Meses después, el balcón del viejo Alberto comenzó a entintarse de tonos verdosos, aunque no le llegaba ni a los tobillos del nuestro. Cada vez que adoptaba una nueva planta, consideraba importante tocar la puerta del apartamento y presentárnosla, así como también nos explicaba el origen del nombre escogido.
Al mediodía, casi como un ritual, se oía cantar Se dice de mí a Tita, la planta de salvia azul, para que esta pudiese crecer más fuerte y diese más flores en su debido momento.
En una tarde cálida, mientras el sol se escondía entre los edificios aledaños, Alberto llamó a nuestro apartamento. Me sorprendió la manera inquieta en la que esperaba para entrar, por lo que le permití el paso. Él, amable, me entregó una pequeña bolsa con hojas de menta.
—Huelen riquísimas, don Alberto, se nota que está cuidando bien a Mabel —comenté—. Voy a usar algunas para hacerme un té, ¿quiere uno?
—No, señorita, muchas gracias. Estoy bien así…
Luego de su respuesta, el silencio reinó por unos cuantos minutos. Algo le sucedía, eso era claro. ¿Qué podía ser? Mi mente adolescente pensó que alguna de sus plantas se había marchitado, tal vez Carmen, ya que era la más antigua de las cinco.
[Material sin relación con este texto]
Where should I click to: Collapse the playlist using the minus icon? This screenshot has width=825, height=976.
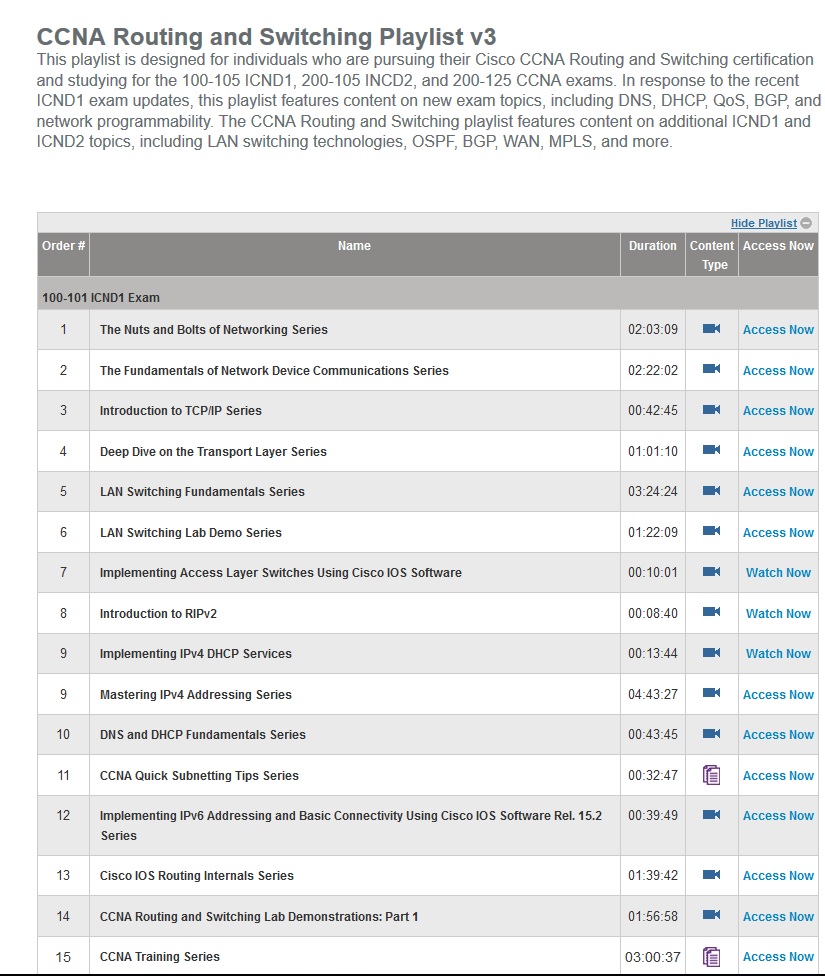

—¿Doña Carmen no se encuentra en casa? —Retomó la conversación—. Creí haberla escuchado decir que tendría libre el día de hoy.
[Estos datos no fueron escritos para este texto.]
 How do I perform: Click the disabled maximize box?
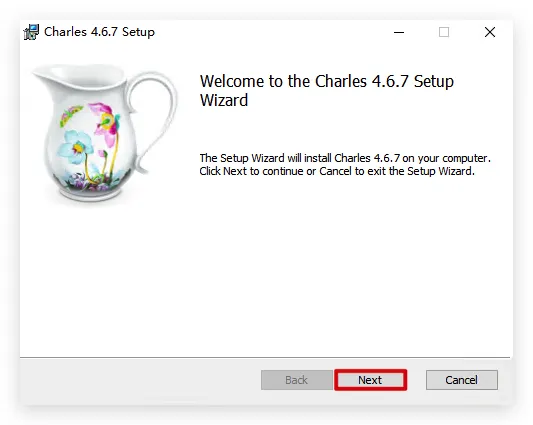coord(444,32)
—Y lo tenía, sí, pero en el supermercado andan cortos de gente y la llamaron para ver si podía hacer horas extras. —Encendí la hornalla y coloqué sobre ella la caldera con agua—. ¿Quería hablar con ella por las plantitas? —pregunté con más preocupación de la que quise expresar.
—Sí, pero no por lo que usted cree, no se preocupe. —Su sonrisa fue suficiente para tranquilizarme—. Le cuento: me llegó una invitación esta mañana de mi ahijada, que es hija de un amigo, porque se va a casar con un muchacho de la zona donde viven, allá en el campo, y me dijeron que podía quedarme dos semanas en el terreno que tienen y volvería para acá al día siguiente del casamiento. Ya me preparé el bolso y todo, pero ando preocupado de que mis plantas se marchiten, ¿sabe? Más que nada Marta, que es la más nueva. Y vine a pedirle a doña Carmen si me las podía cuidar hasta que yo vuelva del campo.
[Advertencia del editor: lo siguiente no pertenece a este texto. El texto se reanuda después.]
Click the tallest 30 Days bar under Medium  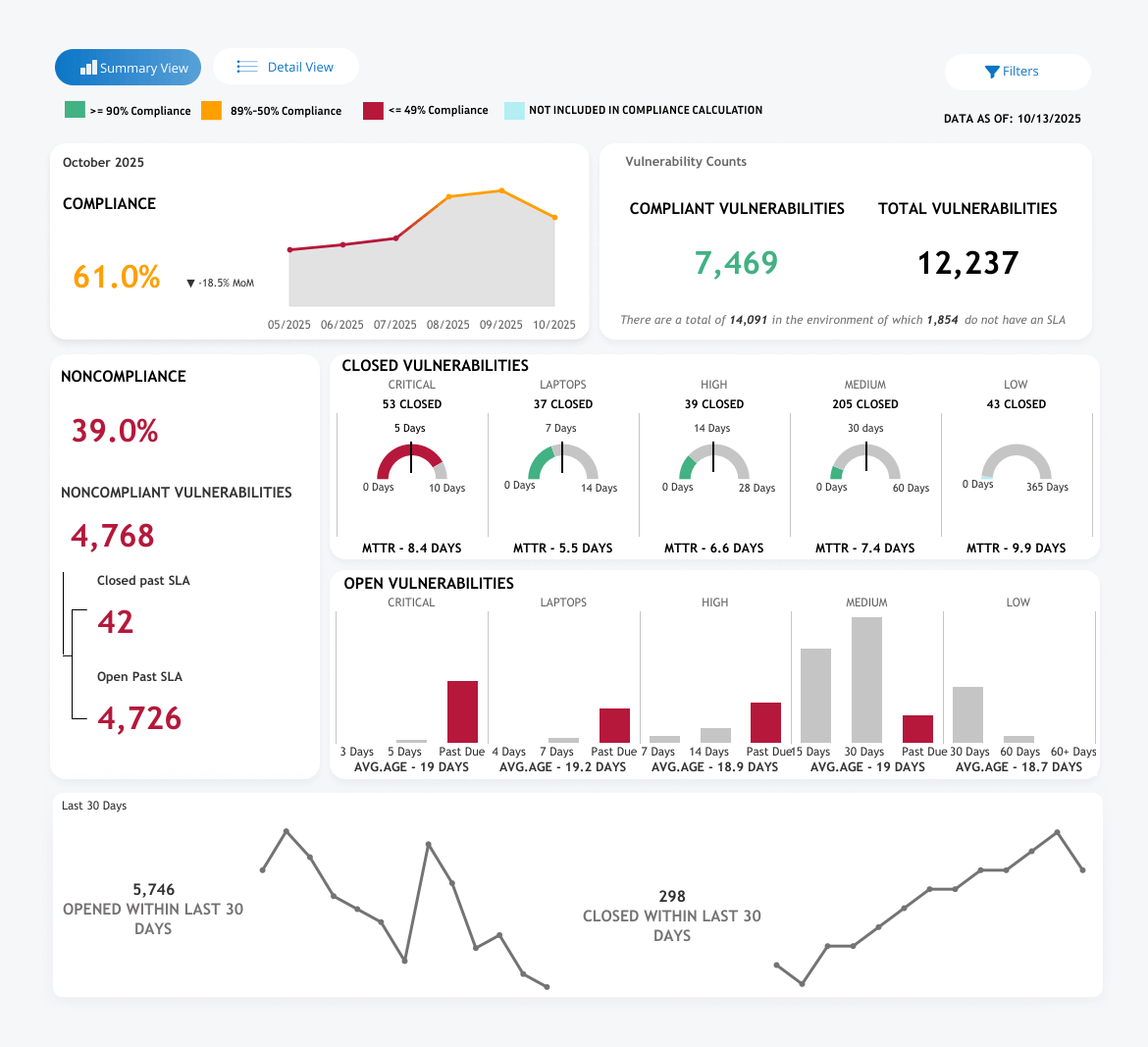(864, 677)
Marta era una petunia blanca, la única planta de la que Alberto se rehusó a explicar, el día que nos las presentó, el origen del nombre. Se había malhumorado como en los viejos tiempos, para luego disculparse y pedirnos no mencionar el asunto de nuevo. Era extraño que le tuviese un cariño especial, pero aún faltaban semanas para descubrir el enigma alrededor de la flor.
—No tiene de qué preocuparse, estoy segura que mi mamá va a aceptar encantada, sabe cómo es ella con el tema…
—Mientras no me las ahogue de emoción, me quedo mucho más tranquilo. —Soltó una carcajada.
El pitido de la caldera comenzó a aturdir mis oídos, por lo que apagué la hornalla y agregué las hojas de Mabel en la taza. Mientras la charla continuaba, ahora más amena, vacié el agua caliente y revolví el contenido con una cuchara.
Cuando mamá regresó del trabajo, preferí preguntarle sobre su día. No fue hasta la medianoche que le anuncié el viaje de Alberto y su pedido. Aún recuerdo el notorio cansancio en su rostro yéndose por un instante, fascinada con la idea de cuidar a Marta, Tita, Mabel, Carmen y Rosina —esta última siendo una planta de orégano—.
Lo que no sabíamos era que los planes iban a dar un giro inesperado en nuestra contra. O, mejor dicho, en mi contra.